The specific roles of women and daughters are to some extent unmentioned, as is common in ancient writing. But looking beyond the obvious, we see their eternal and enduring influence. We treasure the precious morsels that speak of women and mothers, such as when their feelings are described as “tender and chaste and delicate before God” (Jacob 2:7) or when Helaman describes the goodness of his youthful army as influenced by their righteous mothers:
“They did obey and observe to perform every word of command with exactness; yea, and even according to their faith it was done unto them; and I did remember the words which they said unto me that their mothers had taught them. …
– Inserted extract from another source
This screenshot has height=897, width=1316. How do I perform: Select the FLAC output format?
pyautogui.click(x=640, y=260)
“Now this was the faith of these of whom I have spoken; they are young, and their minds are firm, and they do put their trust in God continually. …
“… They had been taught by their mothers, that if they did not doubt, God would deliver them.
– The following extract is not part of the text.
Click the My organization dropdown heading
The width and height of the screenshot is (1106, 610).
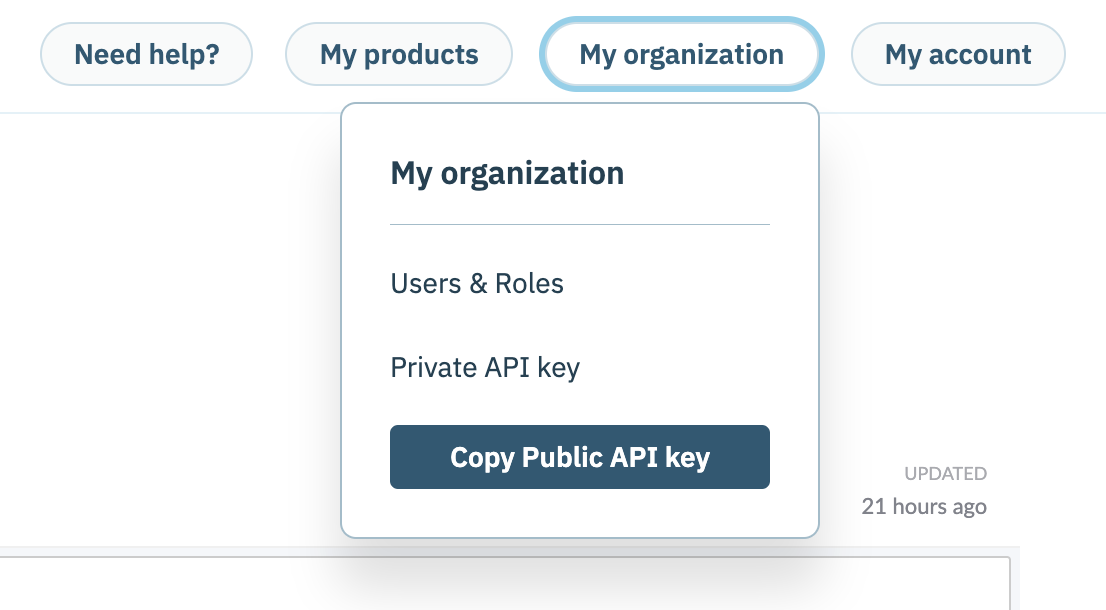507,172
I would invite you to ponder these questions to help you liken the teachings of the Book of Mormon to your family:
What passages in the Book of Mormon teach us that children need to see integrity and righteousness in the faith of their parents?
What counsel have fathers in the Book of Mormon given their sons that we may want to share with our children?
What do we learn about our efforts with children who are not being obedient?
How do parents in the Book of Mormon share their deep beliefs with their children?
What do we learn about faith as it is transferred from one generation to another?
There is nothing more important to share with another than faith in the Lord Jesus Christ. It brings understanding to the challenges of this life, happiness amid difficulty, and eternal life in the world to come.
There are many worldly influences that pull us and our families from this most vital faith. The Book of Mormon invites us and our families to embrace faith in the Lord Jesus Christ, and it shares the principles that will help our families succeed.
I testify that the Book of Mormon is true and that in very fact it was delivered to the Prophet Joseph Smith by the angel Moroni, under the direction of the Lord Jesus Christ. It is for our day, for our children and grandchildren. As we open it daily with faith, I promise the Lord’s Spirit will be upon us and our families will be blessed forever.